[Lifestyle] In South Korea People Check into Prison to Reduce Stress

Browsing through MyFatPocket’s articles and an interesting one caught my eye – ”In South Korea People Check into Prison to Reduce Stress“.

Catchy headlines like these surely does ignite the curiosity of someone!

With the growing immense stress in the contemporary world, how do people actually relieve themselves out of it or at least seek to reduce it?

In South Korea, people actually turn to such forms of reducing stress by seeking relaxation, basically through shutting themselves (almost) out from the busy-buzzing world.

Paying guests are expected to turn in their cell phones, books and other belongings and put on a regulation uniform before checking in.  This is where they will spend most of their time, meditating and silently reflecting on life. There are also private meditation classes, spiritual classes, and ‘healing’ plays conducted as group sessions in the auditorium. A two-night stay at Prison Inside Me costs 150,000 won ($146).

Who would have thought that this was founded by a lawyer named Kwon Yong-seok? How apt and it kind speaks volume isn’t it?

In this article, it was mentioned that people found it difficult to live without their phones, especially a smart one where allows full-blown interaction with other using social media platforms.

If you observe, which need not require a close-up observation and by just putting your own phones down for a moment and take a look around when you’re in the public….how many of us are actually engrossed in our own little world, albeit a virtual one? Most of us would be either texting, surfing Facebook, Instagram, Twittering…surfing the Internet…so on and so forth.

Technology is here to conquer.

Now back to the topic of imprisoning yourself to relieve stress.
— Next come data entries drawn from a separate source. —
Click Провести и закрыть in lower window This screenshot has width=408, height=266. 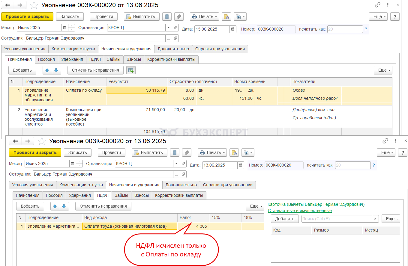(35, 152)
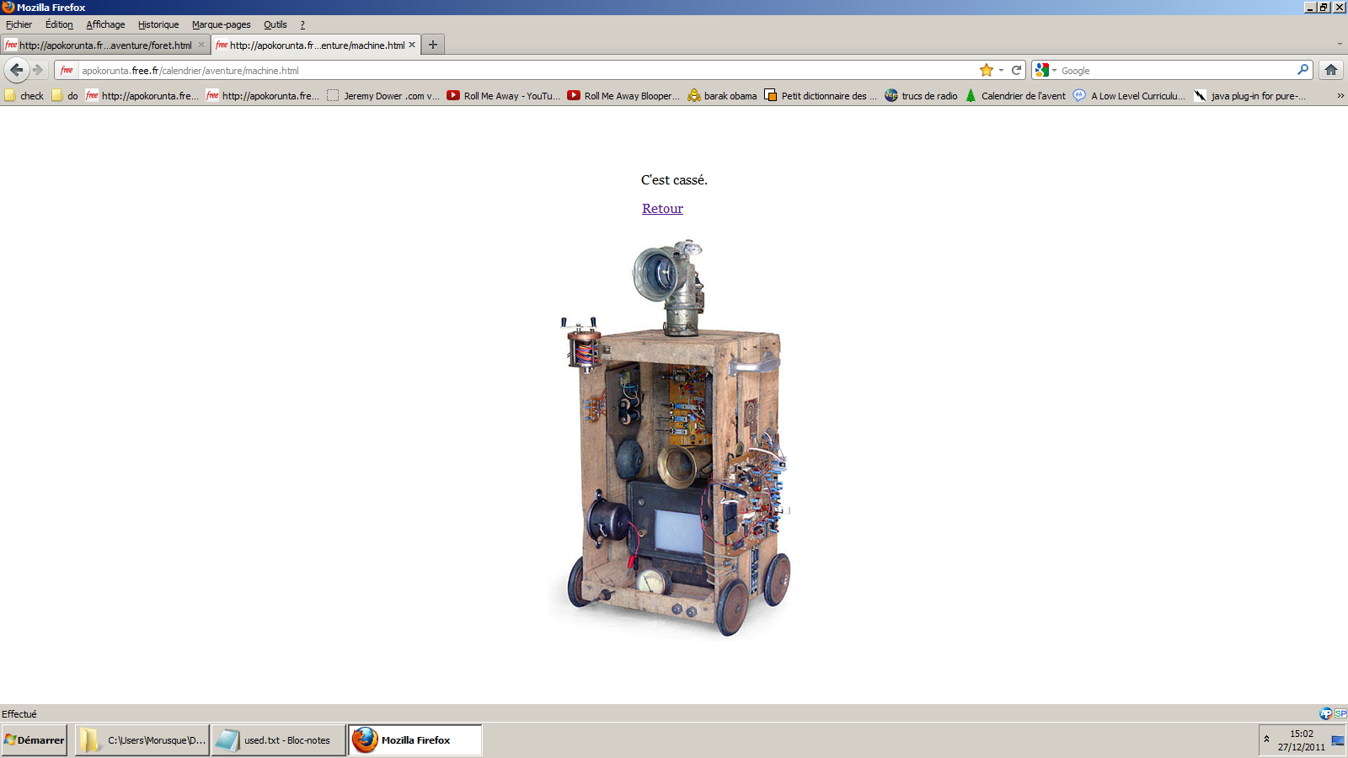
Task: Open used.txt Bloc-notes from the taskbar
Action: click(x=278, y=740)
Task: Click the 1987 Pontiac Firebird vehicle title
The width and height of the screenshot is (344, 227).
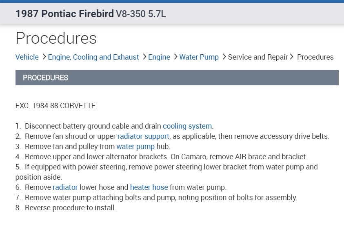Action: coord(64,14)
Do you find this useful? What do you think of this idea?

Some of us choose to relax by taking a break from work by travelling on a vacation alone or with our loved ones. Some workaholics still continue to carry around their stress while travelling, which sometimes are required of them by demanding bosses/superiors and still continue to work while on a vacation.
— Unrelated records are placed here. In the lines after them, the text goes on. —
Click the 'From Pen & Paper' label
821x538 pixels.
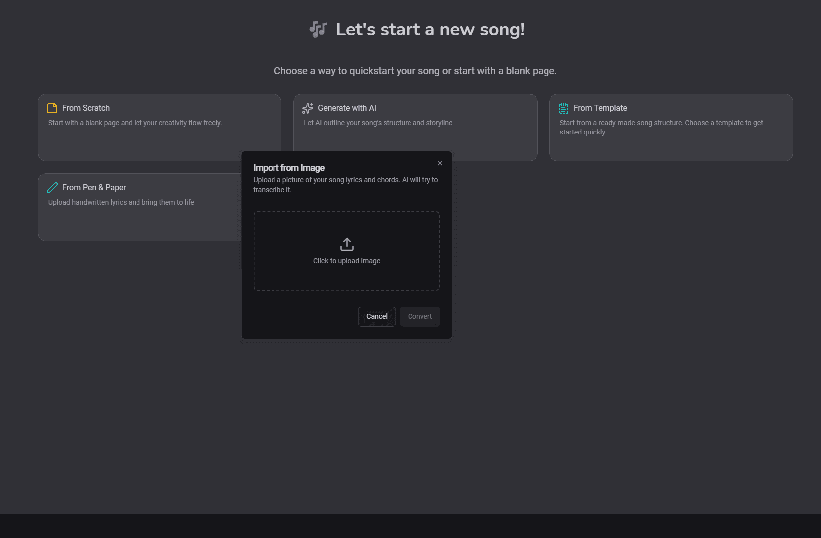click(94, 187)
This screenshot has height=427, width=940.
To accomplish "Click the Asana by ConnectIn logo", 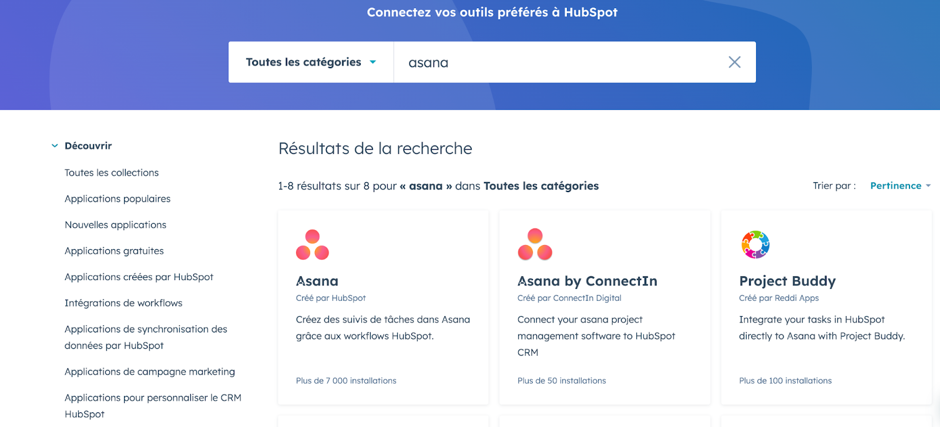I will coord(535,245).
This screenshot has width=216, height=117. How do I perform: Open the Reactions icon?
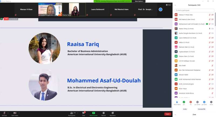pyautogui.click(x=112, y=113)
Kwon Yong-seok did mention that he and his wife originally envisioned a longer stay for their guests, but people weren’t able to take so much time off. So they had to cut it down to just two days. They also had to make a huge concession – permitting guests to check their smartphones at least once a day.

This is a problem, or the problem.

People actually do know that they are reaching their limit-max and so deserve a break (before they go berserk) but yet they can’t completely give themselves in to relaxation. It may be by choice or out of choice, but whatever it is, this significantly reduces the effectiveness of such assistance.

Also, imprisoning yourself in such places where you lack to discipline to cast your phone away or stressful thoughts may also be well-suited for those who do not or cannot travel for vacations to beautiful places.

But at the end of the day, if you can’t banish all the negativity (stress, fear, anxiety etc) in life (which will never be absolute/complete anyway), there really is a ‘prison inside (of) you’ because your heart and mind are imprisoned by them.